4、5年前、バガテル公園に行った時にその『伊豆の踊り子』を買って来た。
このバラ、何故か今頃咲く、それも一輪だけの小さい黄色の花。
何年経っても大きくもならなず、全く期待外れのバラ。
『伊豆の踊子』も『雪国』も読んだことはない。
それどころか、私は、川端康成が嫌い。
その理由は、川端康成の弟子・〇〇(固有名詞が出て来ない)を読んだから。
何と、そのお弟子さん、まんまと師匠に家を騙し取られ、悔しくて夫婦で手を取り合って泣いたと書いている。
日本ペンクラブ会長、売れっ子作家でかなりの収入もあるはずなのに、貧乏な弟子から家作を巻き上げるなんて。

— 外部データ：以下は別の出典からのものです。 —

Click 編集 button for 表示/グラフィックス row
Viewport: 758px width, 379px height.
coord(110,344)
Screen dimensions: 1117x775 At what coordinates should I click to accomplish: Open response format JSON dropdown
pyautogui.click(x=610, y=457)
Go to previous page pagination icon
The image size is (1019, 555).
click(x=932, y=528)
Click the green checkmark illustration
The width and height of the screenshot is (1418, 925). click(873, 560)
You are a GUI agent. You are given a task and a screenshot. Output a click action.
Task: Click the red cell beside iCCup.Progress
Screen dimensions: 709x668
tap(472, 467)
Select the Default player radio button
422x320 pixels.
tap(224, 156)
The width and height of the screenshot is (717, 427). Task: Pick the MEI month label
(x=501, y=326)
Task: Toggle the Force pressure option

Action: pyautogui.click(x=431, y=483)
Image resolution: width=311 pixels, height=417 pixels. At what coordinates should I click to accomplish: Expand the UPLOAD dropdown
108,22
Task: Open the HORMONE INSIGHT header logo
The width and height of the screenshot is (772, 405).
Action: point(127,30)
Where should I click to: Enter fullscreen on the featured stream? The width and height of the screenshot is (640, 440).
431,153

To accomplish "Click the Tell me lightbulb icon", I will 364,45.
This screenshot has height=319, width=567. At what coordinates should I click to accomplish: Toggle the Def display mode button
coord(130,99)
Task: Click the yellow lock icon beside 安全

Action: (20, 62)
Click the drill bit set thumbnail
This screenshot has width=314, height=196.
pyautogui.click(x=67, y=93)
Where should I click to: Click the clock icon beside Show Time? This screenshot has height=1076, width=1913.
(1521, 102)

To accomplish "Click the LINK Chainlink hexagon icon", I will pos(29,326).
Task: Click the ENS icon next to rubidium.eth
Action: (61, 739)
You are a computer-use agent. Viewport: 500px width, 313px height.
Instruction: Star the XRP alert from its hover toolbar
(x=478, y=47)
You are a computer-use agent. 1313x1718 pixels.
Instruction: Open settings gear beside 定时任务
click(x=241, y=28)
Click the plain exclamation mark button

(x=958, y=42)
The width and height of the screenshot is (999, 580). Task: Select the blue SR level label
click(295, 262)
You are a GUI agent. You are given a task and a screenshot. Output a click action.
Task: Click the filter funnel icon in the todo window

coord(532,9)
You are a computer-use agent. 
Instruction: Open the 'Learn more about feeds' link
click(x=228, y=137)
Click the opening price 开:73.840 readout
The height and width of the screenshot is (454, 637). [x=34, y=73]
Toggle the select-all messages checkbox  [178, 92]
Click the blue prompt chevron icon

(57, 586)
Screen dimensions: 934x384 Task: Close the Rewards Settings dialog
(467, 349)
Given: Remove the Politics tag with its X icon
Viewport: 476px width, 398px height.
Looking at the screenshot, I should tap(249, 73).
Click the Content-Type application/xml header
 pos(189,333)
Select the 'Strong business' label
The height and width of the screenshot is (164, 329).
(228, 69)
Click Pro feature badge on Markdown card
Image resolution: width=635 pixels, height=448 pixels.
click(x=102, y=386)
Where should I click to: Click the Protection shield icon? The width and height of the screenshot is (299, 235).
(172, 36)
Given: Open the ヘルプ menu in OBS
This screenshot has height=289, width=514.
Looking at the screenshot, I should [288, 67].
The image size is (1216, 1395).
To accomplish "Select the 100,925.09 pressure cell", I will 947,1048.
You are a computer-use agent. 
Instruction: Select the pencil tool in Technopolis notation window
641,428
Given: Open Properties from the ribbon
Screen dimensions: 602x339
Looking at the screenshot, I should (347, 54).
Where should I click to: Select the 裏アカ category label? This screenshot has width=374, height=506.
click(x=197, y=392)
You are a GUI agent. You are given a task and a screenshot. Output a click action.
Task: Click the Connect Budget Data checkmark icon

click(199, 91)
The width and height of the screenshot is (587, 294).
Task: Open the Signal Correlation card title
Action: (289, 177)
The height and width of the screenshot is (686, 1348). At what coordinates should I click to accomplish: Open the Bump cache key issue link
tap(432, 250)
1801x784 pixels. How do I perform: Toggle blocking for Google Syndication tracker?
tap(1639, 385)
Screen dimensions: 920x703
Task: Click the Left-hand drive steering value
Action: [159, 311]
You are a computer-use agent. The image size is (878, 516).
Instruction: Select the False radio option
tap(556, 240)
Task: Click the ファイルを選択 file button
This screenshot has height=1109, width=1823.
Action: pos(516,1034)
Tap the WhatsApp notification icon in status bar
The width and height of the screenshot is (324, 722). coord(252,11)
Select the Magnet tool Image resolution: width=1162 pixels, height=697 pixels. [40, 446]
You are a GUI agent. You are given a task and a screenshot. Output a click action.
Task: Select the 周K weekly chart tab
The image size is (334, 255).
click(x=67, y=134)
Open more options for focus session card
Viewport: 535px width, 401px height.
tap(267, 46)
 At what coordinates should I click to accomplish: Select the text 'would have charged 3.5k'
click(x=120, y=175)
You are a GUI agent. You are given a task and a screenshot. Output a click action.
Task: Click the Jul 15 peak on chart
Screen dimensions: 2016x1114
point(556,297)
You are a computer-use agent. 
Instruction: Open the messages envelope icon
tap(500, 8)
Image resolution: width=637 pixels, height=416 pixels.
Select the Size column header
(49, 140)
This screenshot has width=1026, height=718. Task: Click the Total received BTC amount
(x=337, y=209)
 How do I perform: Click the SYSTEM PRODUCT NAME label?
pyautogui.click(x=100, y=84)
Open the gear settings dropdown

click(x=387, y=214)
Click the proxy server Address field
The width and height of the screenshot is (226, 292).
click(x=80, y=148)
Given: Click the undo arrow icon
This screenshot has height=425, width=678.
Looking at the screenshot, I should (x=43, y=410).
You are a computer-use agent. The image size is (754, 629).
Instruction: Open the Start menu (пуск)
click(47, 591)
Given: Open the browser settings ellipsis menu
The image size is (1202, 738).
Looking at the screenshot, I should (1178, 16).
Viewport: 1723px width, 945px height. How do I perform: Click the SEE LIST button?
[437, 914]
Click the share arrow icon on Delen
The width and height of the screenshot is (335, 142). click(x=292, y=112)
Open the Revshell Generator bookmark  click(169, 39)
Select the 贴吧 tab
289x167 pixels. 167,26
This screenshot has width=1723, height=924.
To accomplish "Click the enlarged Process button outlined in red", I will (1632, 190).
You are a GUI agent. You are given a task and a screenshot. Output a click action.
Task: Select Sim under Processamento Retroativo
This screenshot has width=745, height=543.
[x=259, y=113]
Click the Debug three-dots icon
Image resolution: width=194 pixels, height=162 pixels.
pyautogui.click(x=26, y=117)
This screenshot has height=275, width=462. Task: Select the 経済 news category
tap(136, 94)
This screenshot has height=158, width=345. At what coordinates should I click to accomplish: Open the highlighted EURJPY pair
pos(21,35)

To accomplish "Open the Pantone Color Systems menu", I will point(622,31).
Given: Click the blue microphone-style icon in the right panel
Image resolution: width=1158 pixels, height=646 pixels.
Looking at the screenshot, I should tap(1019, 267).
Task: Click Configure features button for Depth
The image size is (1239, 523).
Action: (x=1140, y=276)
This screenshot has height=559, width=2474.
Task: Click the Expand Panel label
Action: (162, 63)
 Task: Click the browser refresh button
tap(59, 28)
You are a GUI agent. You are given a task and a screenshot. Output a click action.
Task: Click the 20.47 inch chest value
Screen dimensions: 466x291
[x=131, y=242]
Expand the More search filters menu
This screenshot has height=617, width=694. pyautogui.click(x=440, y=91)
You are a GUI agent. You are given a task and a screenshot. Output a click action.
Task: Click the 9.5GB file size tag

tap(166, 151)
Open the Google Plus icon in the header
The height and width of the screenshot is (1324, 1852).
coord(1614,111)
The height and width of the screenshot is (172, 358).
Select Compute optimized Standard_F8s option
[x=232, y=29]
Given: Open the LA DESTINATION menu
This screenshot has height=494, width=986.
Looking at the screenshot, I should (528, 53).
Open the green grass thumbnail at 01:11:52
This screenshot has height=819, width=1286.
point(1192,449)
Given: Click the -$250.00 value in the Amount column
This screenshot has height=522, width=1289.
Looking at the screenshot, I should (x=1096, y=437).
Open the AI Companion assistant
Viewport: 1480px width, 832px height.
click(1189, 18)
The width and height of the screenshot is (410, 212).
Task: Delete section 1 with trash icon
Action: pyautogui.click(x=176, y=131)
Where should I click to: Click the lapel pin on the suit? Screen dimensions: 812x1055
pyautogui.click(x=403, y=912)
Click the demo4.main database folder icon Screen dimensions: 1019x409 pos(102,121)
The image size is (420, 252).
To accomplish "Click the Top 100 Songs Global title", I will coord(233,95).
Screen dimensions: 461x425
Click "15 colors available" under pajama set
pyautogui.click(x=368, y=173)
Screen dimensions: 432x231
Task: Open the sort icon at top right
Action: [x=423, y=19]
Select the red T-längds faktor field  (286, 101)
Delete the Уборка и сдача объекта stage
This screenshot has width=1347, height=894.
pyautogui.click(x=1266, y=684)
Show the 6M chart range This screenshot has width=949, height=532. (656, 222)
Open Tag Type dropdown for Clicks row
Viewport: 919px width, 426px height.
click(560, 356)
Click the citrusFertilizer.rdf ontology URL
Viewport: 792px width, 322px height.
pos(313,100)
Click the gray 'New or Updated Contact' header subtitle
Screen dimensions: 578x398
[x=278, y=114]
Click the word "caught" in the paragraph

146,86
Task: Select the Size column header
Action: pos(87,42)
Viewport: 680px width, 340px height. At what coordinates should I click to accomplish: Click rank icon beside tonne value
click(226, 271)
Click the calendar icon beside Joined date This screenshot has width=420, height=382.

日本でもっとも美しい文章を書いた作家と言われながら、実は睡眠薬中毒になってからの著述は、代作だったとも言われている。
ノーベル賞受賞後の『美しい日本の私』も知らないが、川端康成は、凡俗の私に人間の二面性を教えてくれた。
自己愛の強い人は、他者に対する人間愛はないのだと。
しかし、この話はこれで終わらない、今調べて驚くべき記事を発見した。
まず、〇〇は、耕 治人(こうはると)、
そして、以下の記述が続く、
耕 治人は、戦前から川端康成の世話になっており、戦後、川端の妻の弟に土地を貸して家を建てさせ、その後、土地をとられたと思い込んで争い、川端没後、川端一族を非難する『うずまき』『母の霊』などを執筆した。
耕は遂に当のを相手に裁判を起こしたが敗れた。
妻の川端秀子が『川端康成とともに』で経緯を明らかにし、耕の妄想であったことが明らかになった。
秀子は、平野謙の陰謀だとしている。
何だか良く分からない、本当に妄想? そして唐突に、有名な批評家平野謙である、私は騙されていたのだろうか。
耕 治人の私小説では、主犯が奥さん、従犯が見て見ないふりを押し通した川端康成になっている。